Tell how many lines in the following entries include the word "will", giving the figure alone.

====== THE DATA

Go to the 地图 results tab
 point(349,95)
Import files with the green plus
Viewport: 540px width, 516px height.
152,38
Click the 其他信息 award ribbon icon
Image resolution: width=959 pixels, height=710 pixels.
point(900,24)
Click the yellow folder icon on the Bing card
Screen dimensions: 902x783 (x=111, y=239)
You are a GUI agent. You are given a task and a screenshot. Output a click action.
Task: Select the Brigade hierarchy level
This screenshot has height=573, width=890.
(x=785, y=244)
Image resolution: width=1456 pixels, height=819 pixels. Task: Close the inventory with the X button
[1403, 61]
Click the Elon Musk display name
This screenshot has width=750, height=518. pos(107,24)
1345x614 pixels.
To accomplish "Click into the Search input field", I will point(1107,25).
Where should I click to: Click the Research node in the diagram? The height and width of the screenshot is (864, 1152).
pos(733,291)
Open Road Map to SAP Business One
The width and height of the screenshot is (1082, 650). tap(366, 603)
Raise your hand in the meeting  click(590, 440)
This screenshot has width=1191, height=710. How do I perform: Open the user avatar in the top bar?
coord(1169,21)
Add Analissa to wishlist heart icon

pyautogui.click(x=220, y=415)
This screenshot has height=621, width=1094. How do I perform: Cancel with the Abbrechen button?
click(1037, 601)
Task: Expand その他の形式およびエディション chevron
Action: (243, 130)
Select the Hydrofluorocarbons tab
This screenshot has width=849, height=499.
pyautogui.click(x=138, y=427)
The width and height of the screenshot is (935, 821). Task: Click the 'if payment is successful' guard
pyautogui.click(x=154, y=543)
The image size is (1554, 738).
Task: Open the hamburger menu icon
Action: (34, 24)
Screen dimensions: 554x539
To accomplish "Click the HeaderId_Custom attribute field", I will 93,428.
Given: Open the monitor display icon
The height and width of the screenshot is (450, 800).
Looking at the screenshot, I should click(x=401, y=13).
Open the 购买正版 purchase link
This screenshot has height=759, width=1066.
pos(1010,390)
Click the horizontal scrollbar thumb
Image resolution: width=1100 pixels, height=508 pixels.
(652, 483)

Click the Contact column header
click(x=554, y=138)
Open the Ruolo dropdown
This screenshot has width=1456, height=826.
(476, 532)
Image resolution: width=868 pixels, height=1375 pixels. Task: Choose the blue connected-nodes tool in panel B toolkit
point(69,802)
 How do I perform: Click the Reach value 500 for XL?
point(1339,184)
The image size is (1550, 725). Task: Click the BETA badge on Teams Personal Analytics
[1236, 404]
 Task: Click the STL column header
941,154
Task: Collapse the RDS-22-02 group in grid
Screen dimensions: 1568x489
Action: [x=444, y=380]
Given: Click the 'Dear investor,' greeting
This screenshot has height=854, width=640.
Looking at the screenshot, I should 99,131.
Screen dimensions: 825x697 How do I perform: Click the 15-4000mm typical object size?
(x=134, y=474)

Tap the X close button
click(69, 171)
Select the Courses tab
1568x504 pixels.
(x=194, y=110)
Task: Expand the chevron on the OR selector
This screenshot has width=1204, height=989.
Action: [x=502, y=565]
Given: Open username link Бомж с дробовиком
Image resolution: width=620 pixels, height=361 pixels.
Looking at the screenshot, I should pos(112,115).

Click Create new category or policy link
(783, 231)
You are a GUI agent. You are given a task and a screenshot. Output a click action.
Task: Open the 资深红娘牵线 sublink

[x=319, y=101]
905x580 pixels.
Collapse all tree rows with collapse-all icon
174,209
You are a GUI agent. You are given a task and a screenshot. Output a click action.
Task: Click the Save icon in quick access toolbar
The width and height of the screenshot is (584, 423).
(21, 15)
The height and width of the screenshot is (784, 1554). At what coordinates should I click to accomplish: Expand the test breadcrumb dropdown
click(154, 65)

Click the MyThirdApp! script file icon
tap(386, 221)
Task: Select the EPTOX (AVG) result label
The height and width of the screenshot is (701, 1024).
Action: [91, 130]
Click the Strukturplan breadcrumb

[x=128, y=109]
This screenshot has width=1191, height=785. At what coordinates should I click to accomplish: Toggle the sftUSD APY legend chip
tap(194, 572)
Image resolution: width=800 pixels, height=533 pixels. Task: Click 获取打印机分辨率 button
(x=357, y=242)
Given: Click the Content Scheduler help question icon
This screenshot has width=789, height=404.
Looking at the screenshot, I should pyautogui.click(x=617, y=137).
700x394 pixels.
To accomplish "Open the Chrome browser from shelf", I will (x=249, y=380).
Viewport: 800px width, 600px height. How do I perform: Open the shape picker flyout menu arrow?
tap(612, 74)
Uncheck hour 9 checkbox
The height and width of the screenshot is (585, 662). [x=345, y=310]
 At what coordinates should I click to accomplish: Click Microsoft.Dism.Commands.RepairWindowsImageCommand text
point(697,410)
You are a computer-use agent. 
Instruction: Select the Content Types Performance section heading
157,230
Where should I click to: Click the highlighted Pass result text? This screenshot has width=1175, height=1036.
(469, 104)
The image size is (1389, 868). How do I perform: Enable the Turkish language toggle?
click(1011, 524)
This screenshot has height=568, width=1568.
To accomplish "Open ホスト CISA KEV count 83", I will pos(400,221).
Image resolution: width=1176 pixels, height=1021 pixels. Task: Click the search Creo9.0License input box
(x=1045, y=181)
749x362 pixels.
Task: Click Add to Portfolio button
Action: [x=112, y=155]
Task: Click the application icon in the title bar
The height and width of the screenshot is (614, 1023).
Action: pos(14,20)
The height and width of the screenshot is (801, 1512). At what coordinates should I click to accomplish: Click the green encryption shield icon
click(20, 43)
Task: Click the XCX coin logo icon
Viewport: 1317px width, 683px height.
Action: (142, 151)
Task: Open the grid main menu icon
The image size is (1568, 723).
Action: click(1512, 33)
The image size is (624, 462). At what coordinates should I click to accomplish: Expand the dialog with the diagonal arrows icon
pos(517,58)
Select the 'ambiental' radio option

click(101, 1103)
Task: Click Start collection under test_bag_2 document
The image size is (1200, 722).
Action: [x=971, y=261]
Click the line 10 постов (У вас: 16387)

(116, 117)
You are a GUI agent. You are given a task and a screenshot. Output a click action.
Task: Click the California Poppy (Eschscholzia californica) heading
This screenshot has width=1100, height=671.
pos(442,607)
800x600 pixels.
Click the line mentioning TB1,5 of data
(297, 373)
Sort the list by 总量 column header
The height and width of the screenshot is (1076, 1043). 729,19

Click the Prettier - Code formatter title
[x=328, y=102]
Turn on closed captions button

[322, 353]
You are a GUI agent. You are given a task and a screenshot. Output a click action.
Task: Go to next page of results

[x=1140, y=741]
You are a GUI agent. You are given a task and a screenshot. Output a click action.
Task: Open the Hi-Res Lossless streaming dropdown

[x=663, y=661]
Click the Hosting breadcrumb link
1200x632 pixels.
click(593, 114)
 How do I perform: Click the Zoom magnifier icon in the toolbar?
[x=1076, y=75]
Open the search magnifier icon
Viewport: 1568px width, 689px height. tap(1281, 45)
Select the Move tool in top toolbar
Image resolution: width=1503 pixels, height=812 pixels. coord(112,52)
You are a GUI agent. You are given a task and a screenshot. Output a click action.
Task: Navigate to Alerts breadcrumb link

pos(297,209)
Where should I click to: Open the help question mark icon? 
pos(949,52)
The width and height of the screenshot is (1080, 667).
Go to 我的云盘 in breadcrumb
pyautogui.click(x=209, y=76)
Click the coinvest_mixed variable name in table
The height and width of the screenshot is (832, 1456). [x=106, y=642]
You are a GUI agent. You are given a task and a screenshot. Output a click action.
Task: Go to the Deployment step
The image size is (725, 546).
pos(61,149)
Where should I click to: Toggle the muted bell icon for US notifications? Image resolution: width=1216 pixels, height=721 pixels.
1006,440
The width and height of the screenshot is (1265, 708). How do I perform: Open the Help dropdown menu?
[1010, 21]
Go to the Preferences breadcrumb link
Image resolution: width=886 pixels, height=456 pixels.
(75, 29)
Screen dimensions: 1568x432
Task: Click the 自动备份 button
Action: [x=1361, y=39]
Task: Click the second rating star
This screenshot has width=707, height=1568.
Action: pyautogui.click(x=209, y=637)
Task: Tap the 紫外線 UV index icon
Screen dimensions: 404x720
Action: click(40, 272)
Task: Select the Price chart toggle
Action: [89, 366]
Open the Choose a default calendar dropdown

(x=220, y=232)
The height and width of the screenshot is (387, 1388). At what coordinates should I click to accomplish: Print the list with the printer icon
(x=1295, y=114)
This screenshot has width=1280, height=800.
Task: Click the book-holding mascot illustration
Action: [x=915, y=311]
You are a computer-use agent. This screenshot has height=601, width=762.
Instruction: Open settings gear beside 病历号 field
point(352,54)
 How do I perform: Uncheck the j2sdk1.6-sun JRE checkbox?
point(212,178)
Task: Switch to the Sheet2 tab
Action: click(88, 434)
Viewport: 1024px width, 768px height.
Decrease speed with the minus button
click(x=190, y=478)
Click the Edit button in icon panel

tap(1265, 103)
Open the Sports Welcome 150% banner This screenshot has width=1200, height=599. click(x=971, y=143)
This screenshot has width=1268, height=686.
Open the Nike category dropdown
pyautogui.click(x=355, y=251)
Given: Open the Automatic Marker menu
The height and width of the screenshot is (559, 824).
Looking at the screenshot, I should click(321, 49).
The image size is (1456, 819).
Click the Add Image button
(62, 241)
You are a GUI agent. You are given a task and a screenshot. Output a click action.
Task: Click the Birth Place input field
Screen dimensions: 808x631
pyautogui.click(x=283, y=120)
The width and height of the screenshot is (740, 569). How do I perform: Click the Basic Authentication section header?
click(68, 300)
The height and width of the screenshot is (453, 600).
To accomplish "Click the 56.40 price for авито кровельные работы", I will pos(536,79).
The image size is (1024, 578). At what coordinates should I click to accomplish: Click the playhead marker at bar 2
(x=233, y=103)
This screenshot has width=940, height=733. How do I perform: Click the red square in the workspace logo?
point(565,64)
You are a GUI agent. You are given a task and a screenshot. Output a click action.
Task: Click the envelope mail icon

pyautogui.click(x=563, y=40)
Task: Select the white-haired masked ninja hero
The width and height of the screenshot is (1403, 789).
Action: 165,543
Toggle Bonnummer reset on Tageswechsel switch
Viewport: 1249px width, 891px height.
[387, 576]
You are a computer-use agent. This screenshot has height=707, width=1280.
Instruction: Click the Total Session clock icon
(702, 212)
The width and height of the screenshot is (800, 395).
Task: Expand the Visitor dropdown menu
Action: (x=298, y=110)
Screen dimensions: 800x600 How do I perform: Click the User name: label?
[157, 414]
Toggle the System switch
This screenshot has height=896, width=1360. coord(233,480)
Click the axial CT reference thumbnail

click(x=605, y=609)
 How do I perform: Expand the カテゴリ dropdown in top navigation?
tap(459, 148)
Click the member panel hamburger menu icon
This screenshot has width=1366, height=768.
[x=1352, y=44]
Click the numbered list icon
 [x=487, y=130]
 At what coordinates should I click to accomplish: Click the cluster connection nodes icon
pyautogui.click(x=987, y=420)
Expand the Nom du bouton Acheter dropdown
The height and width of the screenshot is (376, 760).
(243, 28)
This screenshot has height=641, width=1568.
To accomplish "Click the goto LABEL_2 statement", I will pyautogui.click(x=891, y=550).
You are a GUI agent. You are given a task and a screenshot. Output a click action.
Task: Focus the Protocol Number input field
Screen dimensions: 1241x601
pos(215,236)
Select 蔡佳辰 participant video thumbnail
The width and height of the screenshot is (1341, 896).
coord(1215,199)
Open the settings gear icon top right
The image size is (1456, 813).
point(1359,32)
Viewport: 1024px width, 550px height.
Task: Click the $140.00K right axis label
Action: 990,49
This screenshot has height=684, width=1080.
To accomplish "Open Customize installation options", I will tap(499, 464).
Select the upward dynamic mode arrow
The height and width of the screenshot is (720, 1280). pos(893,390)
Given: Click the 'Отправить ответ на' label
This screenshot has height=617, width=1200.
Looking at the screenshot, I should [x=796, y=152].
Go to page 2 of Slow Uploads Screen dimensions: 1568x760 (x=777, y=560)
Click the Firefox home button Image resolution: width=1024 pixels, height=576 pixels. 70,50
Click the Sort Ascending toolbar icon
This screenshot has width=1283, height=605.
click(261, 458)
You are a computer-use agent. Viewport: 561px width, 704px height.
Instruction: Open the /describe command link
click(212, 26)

============

RESPONSE AREA
7